When a landlord and tenant agree to sign a lease, they will agree to an initial period of time ('term') that the lease will go for. Often the landlord and tenant may contemplate a lease for a longer term but do not want to unconditionally commit to that further term right from the start. A common solution favoured by tenants and landlords is to agree on a process for renewing the lease, known as an option to renew. This refers to the optional decision whether to:
- continue the lease for a further term (generally equivalent to the first term); or
- allow the lease to come to a natural conclusion at the end of the first term (also referred to as 'expiry').
This process of deciding on an option allows the tenant and landlord to agree on what conditions or commercial terms will remain the same or change between the initial and renewal terms. This article will look at the key steps for the landlord and tenant to take when exercising an option to renew the lease.
An Optional Option?
Many commercial and retail leases include an option to renew the lease. However, such an option is not required nor mandatory. Many tenants and landlords will still include an option to renew in the original lease agreement to allow for better certainty of the commercial arrangements upon expiry. There are three main categories of options, either the:
- tenant can decide whether to exercise the option or not (provided they satisfy the landlord's renewal criteria);
- landlord can decide whether the option to renew is available at their discretion; or
- lease can be automatically renewed, unless both the landlord and tenant agree to end or vary the lease.
Generally, the first category is most common. This is because it gives certainty to the tenant for the longevity of their use of the premises. Additionally, it gives security to the landlord, knowing that they will not be stuck with a problematic tenant. This is so long as the renewal criteria are specific enough.
TIP: Any renewal criteria should have a clear commercial or legal metric and not be ambiguous or difficult to measure.
Tenant's Obligations in Renewal
In most circumstances, exercising the option to renew will have a few key steps for tenants. This includes that the tenant must:
- notify the landlord (or its agent) whether they want to exercise the option during a specified window of time. This is usually around six or three months before expiry, depending on the lease. Further, this notice is usually given in writing;
- comply with any of the pre-agreed criteria for the renewal to go ahead. This may include refurbishing the premises (if a cost estimate is properly disclosed), ensuring all rent, outgoings and other payments are up-to-date, or agreeing to a change or review rent; and
- avoid being in breach or default of the lease, up until the expiry of the initial term.
Landlord's Obligations in Renewal
Once the landlord receives notice (during the valid period) that the tenant wants to renew the lease, the landlord should either prepare a:
- renewal lease for the further term to commence as the initial term expires and facilitate signing by the tenant; or
- document varying or extending the current lease, and incorporating any agreed changes.
They should also ensure both the tenant and landlord comply with any of their respective obligations prior to the expiry.

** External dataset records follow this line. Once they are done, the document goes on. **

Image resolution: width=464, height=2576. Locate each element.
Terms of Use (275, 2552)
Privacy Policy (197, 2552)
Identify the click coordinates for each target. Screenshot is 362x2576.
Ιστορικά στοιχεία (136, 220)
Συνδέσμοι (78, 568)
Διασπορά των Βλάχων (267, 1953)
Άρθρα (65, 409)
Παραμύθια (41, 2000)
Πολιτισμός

Important: In retail leases, the landlords and tenants may also need to issue updated disclosure statements (according to requirements of the State or Territory).
What Can Change Upon Renewal?
Generally, the renewed lease will contain the same or very similar legal obligations for both the landlord and tenant but with slightly updated commercial terms. Unlike an extension and variation of the lease, a renewal is technically a new legal agreement. However, the renewed lease must adhere to any pre-set conditions. As such, landlords cannot make drastic changes at their discretion, as if they were entering into a completely new lease with new tenants. Any pre-agreed conditions that form part of the option to renew (such as a market or independent rent review) will apply and are binding upon the tenant and landlord. This is unless there is mutual agreement to change them.
However, landlords and tenants can still negotiate with each other to vary any terms of the lease upon renewal. This applies even if it was previously agreed and includes:
- changing the rent;
- varying the renewal term;
- altering obligations regarding refurbishment, repairs and maintenance; or
- introducing other special conditions to better suit their current circumstances.
For example, a tenant may want the ability to reduce the length of the renewal term due to a change in their commercial circumstances at the time of renewal. They will negotiate with the landlord on how this will work. The landlord may decide to agree to such a condition so long as they are compensated for the early exit and if continuing the commercial relationship for the further term is beneficial for them.
Exercising an option to renew a commercial or retail lease is usually straightforward, but it can become complicated if you are not aware of the process. It is key that tenants understand:
- their general rights to renew the lease;
- what steps they need to take to exercise the option to renew;
- any criteria associated with the option; and
- any clear deadlines for providing notice to the landlord.